What needs to be done —
Identify, in the records below, every line where the string "agent" appears, and copy each such line.

Records from a collection
====
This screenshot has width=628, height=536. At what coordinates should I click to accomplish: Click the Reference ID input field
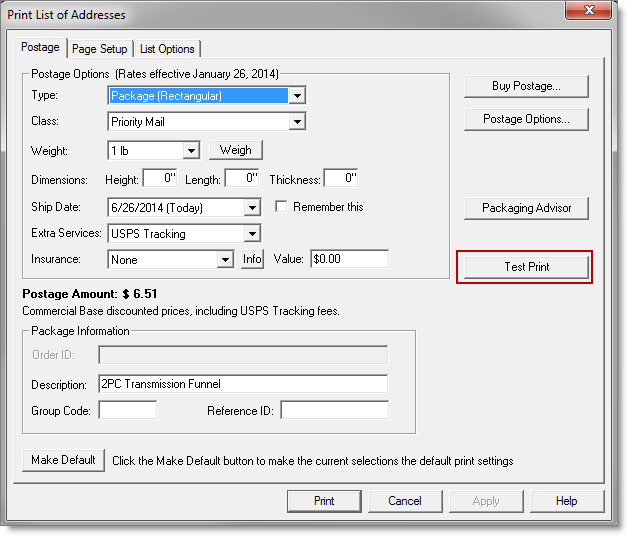pos(334,410)
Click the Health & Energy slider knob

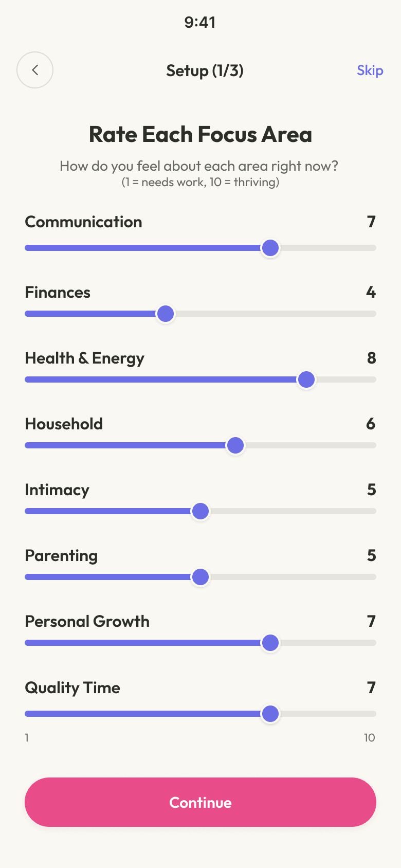[x=306, y=379]
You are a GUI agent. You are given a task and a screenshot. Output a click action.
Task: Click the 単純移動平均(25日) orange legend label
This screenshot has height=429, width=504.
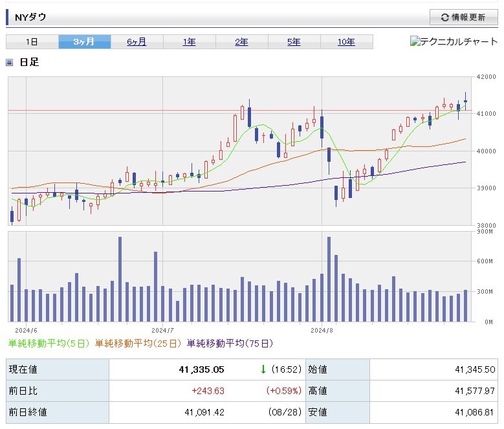click(138, 344)
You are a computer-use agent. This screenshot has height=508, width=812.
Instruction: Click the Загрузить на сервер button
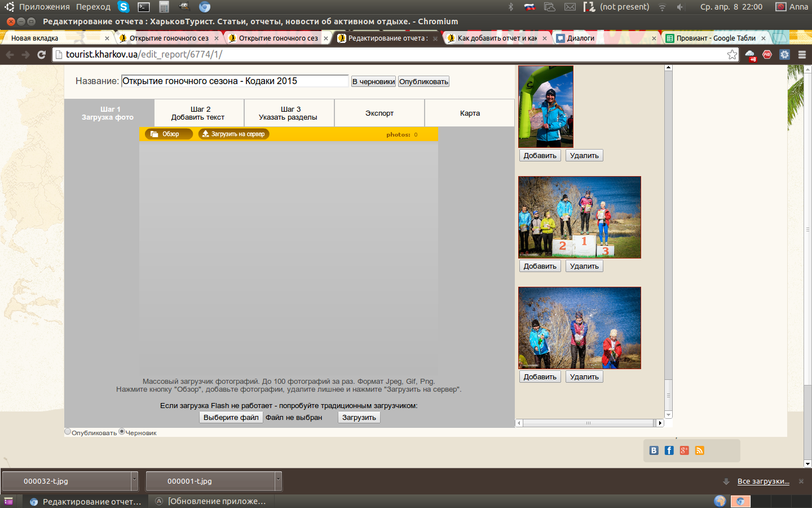click(x=233, y=134)
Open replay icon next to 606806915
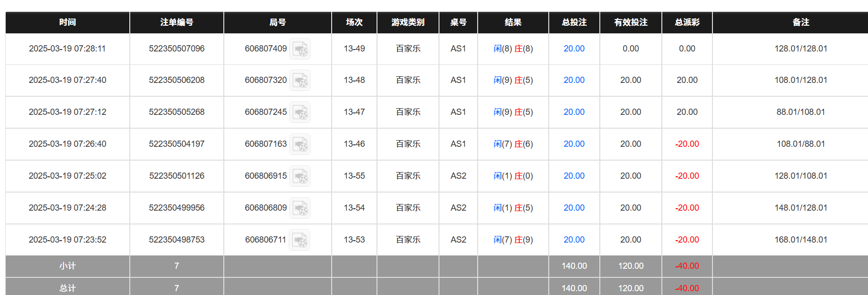The image size is (868, 295). point(300,176)
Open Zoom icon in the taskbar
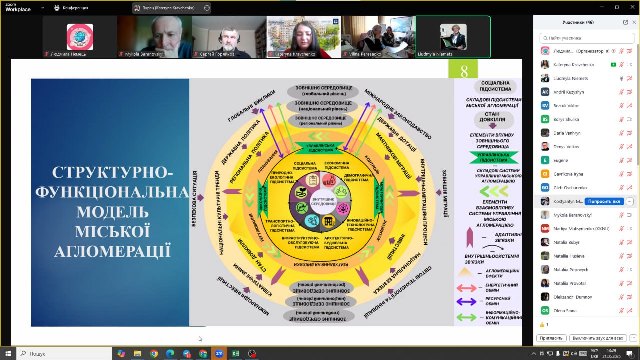 coord(219,353)
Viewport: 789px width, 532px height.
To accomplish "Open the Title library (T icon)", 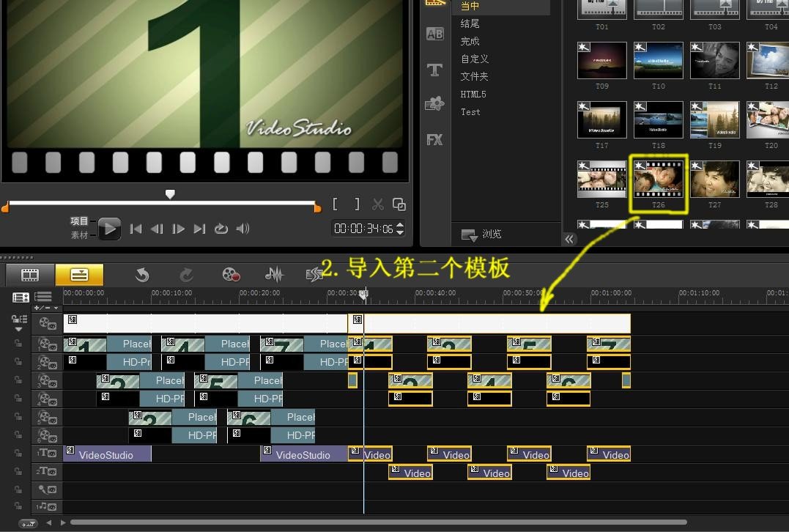I will tap(435, 70).
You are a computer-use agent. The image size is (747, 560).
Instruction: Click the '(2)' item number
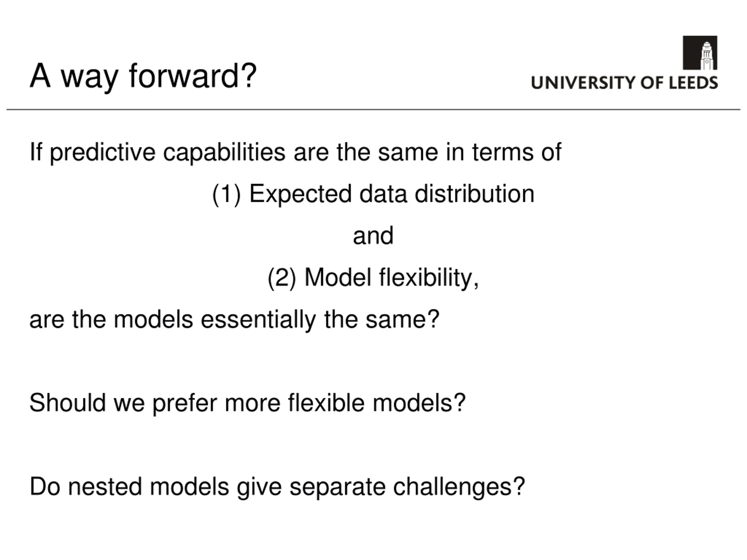pyautogui.click(x=282, y=278)
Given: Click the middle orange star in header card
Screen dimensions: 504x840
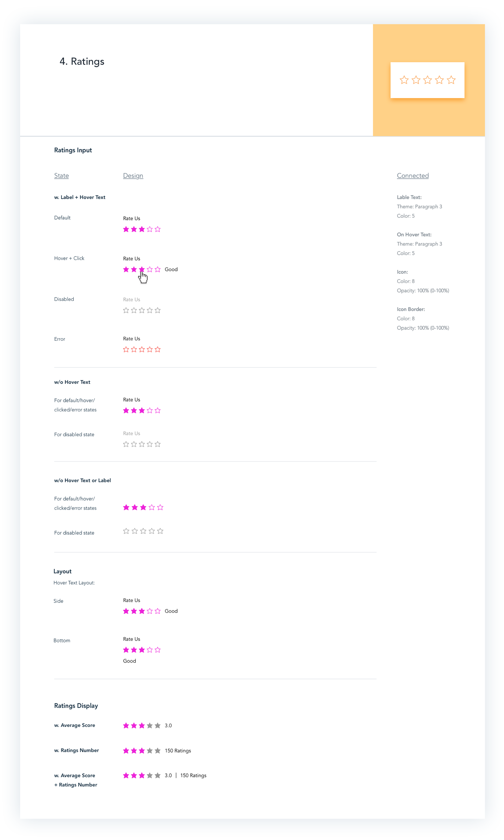Looking at the screenshot, I should coord(428,80).
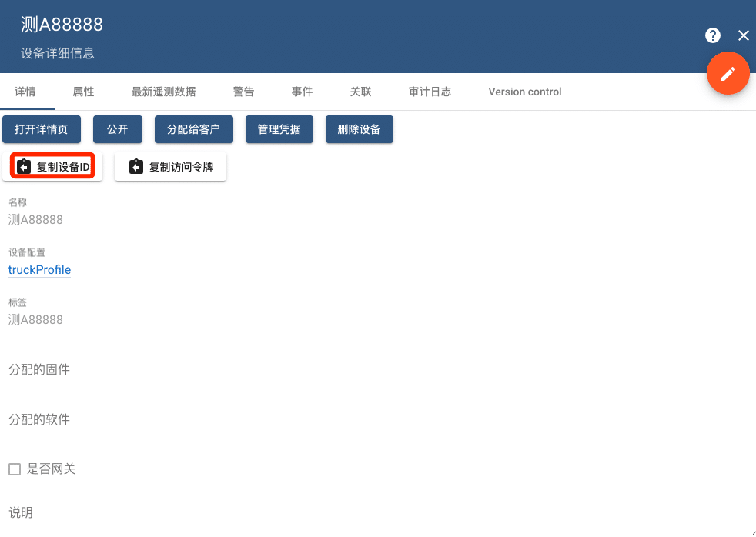Make device public with 公开 button

tap(117, 129)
====
Solution for this task —
You are a GUI agent. You are given a task and a screenshot. Output a click action.
You are a computer-use agent. This screenshot has height=508, width=812.
You are a computer-use agent. The image size is (747, 560).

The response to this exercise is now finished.